Otro de los partidos que saldría perjudicado sería el PSOE. Y por encima del PSOE saldría perjudicada una persona, que sería Pedro Sánchez, ya que de haber nuevas elecciones seguramente Susana Díaz sería la candidata por este partido. El continuo cambio de discurso del PSOE y su indecisión en algunos temas cruciales como el derecho a decidir y la incapacidad para llegar a acuerdos, muestran un evidente desgaste del partido y de su electorado. Los votos que pierda el PSOE podrían irse en su mayoría a Podemos.

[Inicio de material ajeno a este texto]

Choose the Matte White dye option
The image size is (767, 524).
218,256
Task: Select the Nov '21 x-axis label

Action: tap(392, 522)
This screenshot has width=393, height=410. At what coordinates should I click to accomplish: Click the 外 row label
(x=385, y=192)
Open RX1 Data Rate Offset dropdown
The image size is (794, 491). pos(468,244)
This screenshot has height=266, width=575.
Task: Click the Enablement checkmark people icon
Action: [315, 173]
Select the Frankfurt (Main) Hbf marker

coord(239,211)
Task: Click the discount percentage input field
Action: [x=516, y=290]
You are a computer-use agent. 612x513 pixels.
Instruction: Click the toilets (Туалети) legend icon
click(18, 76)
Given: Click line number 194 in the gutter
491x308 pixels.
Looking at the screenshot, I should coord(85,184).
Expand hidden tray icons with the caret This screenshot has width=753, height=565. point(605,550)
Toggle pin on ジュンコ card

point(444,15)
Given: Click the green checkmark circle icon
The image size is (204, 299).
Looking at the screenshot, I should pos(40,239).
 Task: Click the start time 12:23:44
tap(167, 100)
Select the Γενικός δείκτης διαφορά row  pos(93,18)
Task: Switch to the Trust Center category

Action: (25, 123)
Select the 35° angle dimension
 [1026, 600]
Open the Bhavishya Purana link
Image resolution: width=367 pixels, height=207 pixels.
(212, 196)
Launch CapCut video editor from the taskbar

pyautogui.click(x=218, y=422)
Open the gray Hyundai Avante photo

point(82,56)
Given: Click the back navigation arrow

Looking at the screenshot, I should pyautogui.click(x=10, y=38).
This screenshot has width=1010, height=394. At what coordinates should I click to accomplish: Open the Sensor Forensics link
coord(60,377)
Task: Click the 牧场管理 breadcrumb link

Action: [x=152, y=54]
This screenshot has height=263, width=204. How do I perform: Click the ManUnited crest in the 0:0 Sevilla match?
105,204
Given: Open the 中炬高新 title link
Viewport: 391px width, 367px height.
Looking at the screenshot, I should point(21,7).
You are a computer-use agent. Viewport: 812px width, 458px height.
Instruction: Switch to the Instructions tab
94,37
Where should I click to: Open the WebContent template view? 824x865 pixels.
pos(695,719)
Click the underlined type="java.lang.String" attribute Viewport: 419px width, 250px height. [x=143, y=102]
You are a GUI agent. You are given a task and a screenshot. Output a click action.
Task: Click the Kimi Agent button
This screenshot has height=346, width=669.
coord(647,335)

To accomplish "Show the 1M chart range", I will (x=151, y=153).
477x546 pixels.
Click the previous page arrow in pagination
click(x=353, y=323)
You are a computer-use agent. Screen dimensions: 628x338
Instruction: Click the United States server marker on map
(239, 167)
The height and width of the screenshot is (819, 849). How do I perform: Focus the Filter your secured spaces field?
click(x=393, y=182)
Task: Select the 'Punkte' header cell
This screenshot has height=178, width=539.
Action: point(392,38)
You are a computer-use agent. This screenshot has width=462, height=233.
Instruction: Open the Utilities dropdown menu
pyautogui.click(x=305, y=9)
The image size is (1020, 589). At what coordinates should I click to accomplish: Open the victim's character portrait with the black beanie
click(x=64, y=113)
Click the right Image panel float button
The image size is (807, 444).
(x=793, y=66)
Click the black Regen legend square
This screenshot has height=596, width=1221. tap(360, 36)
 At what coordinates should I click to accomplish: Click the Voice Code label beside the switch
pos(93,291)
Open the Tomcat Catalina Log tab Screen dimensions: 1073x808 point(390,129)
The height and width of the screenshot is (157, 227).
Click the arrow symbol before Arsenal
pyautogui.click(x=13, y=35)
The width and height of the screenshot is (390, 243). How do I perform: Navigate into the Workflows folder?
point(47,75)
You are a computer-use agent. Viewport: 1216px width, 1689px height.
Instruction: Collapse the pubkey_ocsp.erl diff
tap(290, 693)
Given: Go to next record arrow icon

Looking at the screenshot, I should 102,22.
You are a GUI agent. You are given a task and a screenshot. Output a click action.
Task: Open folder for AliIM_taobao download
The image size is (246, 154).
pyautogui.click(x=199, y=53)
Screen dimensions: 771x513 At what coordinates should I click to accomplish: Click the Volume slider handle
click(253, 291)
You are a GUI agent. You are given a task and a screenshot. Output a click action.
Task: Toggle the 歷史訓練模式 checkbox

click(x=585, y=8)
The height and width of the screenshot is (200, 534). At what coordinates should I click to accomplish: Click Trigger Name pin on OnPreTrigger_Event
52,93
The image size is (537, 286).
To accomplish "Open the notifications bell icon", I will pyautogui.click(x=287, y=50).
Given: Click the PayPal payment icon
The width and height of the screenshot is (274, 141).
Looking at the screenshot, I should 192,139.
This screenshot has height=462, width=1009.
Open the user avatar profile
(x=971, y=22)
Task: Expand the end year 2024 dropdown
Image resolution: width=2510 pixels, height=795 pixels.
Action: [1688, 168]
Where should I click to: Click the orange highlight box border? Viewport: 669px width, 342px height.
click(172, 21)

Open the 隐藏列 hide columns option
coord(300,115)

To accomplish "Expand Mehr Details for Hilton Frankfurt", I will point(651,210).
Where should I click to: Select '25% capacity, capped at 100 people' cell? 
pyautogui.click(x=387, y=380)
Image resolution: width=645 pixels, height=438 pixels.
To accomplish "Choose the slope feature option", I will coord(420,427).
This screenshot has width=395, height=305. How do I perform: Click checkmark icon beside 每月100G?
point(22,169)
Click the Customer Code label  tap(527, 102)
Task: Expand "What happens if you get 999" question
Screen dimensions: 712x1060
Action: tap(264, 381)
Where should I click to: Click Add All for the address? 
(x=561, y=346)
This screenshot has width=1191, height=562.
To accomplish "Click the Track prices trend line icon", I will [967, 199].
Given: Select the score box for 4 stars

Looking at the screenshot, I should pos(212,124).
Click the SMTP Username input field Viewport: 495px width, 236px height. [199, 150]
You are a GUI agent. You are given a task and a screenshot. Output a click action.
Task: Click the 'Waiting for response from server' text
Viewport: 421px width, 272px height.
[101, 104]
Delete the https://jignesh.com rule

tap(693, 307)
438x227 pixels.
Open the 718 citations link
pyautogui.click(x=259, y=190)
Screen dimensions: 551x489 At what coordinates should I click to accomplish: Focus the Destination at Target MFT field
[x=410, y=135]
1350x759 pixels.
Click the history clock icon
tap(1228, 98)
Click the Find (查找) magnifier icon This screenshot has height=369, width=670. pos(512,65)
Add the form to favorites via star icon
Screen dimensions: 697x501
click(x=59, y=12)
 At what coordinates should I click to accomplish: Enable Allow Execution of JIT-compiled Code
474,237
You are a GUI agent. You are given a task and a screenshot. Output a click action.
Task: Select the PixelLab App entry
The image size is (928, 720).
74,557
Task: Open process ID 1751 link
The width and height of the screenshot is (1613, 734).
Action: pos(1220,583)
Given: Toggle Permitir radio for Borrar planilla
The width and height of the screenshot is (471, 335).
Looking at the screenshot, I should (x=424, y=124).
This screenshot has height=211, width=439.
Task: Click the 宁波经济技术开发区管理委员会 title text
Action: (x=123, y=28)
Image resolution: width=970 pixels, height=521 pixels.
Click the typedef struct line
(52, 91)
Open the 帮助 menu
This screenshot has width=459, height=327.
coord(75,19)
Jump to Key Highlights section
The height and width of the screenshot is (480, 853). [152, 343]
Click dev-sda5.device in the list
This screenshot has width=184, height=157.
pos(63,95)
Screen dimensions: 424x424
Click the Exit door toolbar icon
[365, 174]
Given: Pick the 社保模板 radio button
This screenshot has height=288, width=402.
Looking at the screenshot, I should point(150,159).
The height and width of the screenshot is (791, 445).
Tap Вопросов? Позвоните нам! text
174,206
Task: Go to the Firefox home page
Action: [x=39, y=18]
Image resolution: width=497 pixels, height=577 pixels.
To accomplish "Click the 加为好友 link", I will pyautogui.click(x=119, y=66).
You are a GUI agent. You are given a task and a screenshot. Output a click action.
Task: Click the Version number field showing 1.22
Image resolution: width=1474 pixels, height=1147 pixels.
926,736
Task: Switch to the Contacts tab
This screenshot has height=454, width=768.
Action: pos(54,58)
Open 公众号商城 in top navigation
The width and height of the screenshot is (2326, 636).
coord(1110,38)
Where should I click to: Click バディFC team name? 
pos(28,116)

El tercer partido al que no le interesa nada unas nuevas elecciones en 2016 es a Izquierda Unida o Unidad Popular. Su resultado el 20D ya fue muy malo, quedándose con tan sólo dos escaños. Pero unas nuevas elecciones vista la poca utilidad del voto a esta formación, podría hacer que gran cantidad de los mismos rebotaran a Podemos, formación con una ideología y propuestas semejantes, pero que en este escenario contaría con mucha más fuerza.

 

Por descarte, vemos como los partidos que se verían “beneficiados” en unas nuevas elecciones serían el PP y Podemos. Escribo beneficiados entre comillas puesto que, aunque parece obvio que ambos partidos aumentarían sus resultados, es difícil cuantificar cuál de ellos lograría aumentar en mayor número sus resultados y posicionarse a presidir el Parlamento Español. De manera que quizá el rebote de votos podría llevar al PP a conseguir una mayoría absoluta o a ser investido si Ciudadanos no se desmorona del todo, mientras que quizá este rebote de votos podría beneficiar a Podemos si sus resultados aumentan a la velocidad que lo están haciendo en cada campaña electoral, superando al PSOE junto al cuál quizá podrían unificar fuerzas.

Como veis, el panorama político español está de lo más interesante. Para los que pensaban que el 20D acababa todo, ya veis que estabais muy equivocados.

Como decía el gran Antonio Lobato en sus retransmisiones de Fórmula 1 (quién diría que un comentario de F1 se podría aplicar a la política de nuestro país): “Si parpadean se lo pierden”, y no estamos para perdernos lo que puede ser un gran cambio en las políticas de nuestro país.